Curation Nation: How to win in a world where consumers are creators, by Steven Rosenbaum (2011)
Curation has been a buzz word for a while now, a useful weapon in job description territory wars but underexplored by PR academics and lacking robust description.
In his new book, Curation Nation, Steve Rosenbaum discusses curation in many different ways, but never quite pins his colours to the mast with a tight and serviceable definition. Here is one of his efforts: "Curation is about adding value from humans who add their qualitative judgment to whatever is being gathered and organised."
The key word appears to be 'human' - as opposed content selected and by automated, algorithmic computer aggregation.
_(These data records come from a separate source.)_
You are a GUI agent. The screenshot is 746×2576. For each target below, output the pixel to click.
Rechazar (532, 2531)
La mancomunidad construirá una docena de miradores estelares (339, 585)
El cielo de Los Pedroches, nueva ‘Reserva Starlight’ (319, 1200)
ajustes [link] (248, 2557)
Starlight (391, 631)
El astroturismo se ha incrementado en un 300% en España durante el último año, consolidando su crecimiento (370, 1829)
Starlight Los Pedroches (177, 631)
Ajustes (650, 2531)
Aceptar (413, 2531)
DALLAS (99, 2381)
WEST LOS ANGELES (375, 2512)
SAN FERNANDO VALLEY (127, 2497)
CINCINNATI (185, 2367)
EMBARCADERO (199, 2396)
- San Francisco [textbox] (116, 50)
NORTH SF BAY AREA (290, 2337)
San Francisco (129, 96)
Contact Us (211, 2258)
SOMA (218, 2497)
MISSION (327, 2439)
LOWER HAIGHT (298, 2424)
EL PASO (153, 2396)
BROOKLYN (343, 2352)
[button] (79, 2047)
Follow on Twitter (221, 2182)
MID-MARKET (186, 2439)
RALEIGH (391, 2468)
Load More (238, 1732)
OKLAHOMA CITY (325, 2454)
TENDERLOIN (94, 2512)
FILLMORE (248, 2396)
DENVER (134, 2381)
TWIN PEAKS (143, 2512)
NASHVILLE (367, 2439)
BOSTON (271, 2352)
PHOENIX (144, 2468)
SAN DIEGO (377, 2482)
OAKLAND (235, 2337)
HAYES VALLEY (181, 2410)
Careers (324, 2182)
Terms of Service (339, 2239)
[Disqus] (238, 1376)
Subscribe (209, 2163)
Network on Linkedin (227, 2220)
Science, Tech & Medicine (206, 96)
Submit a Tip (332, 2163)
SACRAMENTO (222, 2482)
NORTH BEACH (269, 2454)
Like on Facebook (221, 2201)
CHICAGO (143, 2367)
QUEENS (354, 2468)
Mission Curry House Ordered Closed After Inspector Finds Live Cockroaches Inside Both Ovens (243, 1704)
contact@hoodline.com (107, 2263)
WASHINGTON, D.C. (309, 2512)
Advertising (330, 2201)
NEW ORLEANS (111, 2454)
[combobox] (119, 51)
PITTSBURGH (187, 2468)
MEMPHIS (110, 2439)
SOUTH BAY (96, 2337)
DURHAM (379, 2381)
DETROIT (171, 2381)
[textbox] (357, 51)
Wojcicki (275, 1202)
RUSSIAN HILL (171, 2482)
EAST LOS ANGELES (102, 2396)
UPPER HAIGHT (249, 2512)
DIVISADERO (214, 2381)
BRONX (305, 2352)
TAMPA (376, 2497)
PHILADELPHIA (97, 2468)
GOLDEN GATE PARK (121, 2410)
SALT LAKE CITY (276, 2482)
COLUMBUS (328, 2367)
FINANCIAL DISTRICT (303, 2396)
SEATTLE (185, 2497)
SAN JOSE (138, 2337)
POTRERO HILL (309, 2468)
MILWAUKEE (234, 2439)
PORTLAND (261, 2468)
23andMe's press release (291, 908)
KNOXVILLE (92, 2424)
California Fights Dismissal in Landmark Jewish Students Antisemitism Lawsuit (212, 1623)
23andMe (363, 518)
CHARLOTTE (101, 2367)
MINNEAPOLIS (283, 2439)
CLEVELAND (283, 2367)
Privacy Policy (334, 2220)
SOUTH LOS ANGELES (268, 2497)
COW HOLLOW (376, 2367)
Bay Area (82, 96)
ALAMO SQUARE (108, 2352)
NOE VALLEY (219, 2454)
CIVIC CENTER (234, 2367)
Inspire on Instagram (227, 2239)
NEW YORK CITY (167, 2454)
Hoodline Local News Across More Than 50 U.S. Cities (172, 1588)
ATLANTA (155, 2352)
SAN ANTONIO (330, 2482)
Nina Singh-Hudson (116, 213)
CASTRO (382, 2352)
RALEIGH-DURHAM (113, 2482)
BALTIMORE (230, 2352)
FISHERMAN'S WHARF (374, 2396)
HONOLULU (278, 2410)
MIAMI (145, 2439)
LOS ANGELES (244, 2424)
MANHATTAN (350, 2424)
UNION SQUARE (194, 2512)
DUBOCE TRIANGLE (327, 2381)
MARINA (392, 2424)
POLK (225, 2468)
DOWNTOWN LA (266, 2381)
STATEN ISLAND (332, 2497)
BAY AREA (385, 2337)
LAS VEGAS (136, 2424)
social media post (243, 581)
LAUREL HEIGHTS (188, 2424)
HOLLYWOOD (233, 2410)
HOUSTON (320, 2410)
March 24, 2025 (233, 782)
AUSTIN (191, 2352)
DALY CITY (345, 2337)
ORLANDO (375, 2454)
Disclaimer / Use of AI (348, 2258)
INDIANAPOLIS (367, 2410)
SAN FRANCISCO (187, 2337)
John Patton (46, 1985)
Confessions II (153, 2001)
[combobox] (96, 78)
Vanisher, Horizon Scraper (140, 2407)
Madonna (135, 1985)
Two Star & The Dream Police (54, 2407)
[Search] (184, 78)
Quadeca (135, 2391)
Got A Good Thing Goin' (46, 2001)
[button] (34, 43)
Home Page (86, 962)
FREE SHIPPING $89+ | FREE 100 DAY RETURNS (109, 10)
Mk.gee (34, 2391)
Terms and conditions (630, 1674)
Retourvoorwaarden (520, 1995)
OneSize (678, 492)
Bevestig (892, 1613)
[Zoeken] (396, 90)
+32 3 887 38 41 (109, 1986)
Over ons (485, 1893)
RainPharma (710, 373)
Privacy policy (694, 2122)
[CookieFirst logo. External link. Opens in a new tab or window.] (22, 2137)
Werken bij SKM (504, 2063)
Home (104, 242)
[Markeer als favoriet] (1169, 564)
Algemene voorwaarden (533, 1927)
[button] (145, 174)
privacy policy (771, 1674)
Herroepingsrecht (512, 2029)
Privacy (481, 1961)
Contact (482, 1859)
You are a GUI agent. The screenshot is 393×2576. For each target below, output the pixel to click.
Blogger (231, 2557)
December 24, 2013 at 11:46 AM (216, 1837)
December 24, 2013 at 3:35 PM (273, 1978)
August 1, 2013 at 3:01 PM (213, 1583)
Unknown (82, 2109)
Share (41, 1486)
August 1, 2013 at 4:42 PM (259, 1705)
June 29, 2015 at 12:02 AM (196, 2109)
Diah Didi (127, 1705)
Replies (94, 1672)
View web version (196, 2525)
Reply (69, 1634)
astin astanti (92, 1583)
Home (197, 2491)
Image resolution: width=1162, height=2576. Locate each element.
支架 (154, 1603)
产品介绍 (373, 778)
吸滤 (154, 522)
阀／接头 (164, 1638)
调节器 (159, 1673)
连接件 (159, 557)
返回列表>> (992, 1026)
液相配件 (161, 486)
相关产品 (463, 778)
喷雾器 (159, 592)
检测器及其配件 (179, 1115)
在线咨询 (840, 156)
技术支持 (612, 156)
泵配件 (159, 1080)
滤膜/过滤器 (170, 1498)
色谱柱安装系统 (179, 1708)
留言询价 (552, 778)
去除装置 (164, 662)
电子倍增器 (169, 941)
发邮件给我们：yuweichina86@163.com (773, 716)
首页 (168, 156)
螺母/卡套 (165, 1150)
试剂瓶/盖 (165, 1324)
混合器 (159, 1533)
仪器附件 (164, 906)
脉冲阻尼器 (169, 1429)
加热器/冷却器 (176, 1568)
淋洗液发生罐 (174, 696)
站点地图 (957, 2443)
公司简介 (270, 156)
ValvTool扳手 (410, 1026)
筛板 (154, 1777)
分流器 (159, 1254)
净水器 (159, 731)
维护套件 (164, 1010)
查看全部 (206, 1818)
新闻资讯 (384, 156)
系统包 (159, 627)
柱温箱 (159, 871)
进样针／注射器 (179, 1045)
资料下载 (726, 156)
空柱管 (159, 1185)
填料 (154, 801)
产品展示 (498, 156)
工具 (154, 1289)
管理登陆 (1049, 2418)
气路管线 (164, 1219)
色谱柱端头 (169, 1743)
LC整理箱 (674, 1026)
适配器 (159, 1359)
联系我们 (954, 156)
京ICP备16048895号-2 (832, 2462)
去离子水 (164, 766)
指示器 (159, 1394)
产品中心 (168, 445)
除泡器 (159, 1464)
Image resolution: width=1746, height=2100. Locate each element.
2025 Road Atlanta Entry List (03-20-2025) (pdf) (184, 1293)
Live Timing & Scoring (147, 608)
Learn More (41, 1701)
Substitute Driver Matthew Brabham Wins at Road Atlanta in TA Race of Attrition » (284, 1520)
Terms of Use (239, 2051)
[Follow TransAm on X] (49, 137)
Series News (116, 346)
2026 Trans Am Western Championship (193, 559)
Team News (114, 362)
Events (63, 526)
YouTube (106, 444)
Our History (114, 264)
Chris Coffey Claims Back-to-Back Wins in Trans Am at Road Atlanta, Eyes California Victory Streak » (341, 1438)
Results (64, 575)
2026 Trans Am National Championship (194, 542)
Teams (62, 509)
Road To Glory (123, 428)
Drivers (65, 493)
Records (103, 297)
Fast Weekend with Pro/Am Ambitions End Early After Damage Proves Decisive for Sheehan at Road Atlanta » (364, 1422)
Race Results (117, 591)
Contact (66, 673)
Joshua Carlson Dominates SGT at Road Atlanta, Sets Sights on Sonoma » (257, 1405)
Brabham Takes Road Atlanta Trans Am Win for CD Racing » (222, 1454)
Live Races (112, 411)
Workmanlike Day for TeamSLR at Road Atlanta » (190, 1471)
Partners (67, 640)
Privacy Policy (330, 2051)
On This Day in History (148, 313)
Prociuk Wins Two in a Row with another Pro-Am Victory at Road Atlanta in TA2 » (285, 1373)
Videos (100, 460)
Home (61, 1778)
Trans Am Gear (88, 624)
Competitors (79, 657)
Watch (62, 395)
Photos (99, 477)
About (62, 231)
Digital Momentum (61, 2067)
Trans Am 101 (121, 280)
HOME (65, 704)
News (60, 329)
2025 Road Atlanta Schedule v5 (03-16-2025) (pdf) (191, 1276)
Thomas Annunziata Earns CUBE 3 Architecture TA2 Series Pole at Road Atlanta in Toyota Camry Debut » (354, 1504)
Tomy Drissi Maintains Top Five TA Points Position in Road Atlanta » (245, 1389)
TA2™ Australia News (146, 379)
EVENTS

For Rosenbaum, founder and CEO of magnify.net, "Curated experiences are by their very nature better than one-off decisions about that to buy or whom to trust."
The basic premise is that there is far too much stuff out there for anyone to deal with without help, and things will only get harder. We will increasingly rely on functions that offer "valid contextual content on topics we can hardly imagine," and this doesn't mean Google.
Indeed Rosenbaum goes so far as claiming: "Search is broken. It's over. Done. Gone."
Really? Can we really accept that "Search is over. Curation has begun."
OK, good curation might facilitate productive access to relevant information, but suggesting one might replace the other seems to highlight tensions within the rather broad definition Rosenbaum brings to curation.
On one level he frames it as gathering and collecting, hence the emphasis on gathering information, which privileges selection, which can be seen as gatekeeping: "Curation has always been the process of discerning quality."
Courting accusations of elitism he argues that in an era of data abundance the thing that is scarce is taste.
When using the example of an entrepreneurial blogger keen on making money out of an enthusiasm for barbecuing, Rosenbaum seems to position the curator as a shopkeeper, selecting goods at the right price, displaying them (the process is also concerned with ordering and display, which requires attractive accessible presentation), thereby engaging the customer, then monetizing (making a sale).
At worst, using curation techniques to develop web presence that has financial value can amount to merely cutting and pasting other people's hard won content and it selling under your own label, a practice he decries as 'scrapbooking'. A more positive model might be the Reader's Digest.
Curation Nation comes alive with chapter based on interviews with PR opinion leaders, Brands: Curating your consumer. Steve Rubel puts it simply, when he says: "Where PR is going involves three things: getting other people to create content, curating what's there both with a client and in a broader environment, and creating your own content - and sometimes those are all connected."
Equally useful are the chapters on Content Strategy and on Finance, Curation and Privacy.
Rosenbaum moves closer to my preferred framing would put greater emphasis on ordering, presenting and making accessible information generated by and around an organisation when he argues "Creating structure for conversation and contribution gives users clear opportunities for participation and creates a coherent experience for visitors."
This leads to: "Content curation centred on a clear set of content policies, with orderly governance, means using all your enterprise's resources in a holistic way."
If curation is about collection, selection, nurturing and positioning it then describes functions core to caring for reputation and by extension the relationships that might be influenced by that reputation.
This, in turn, articulates the ways in which strategic content management is fundamental to effective Public Relations.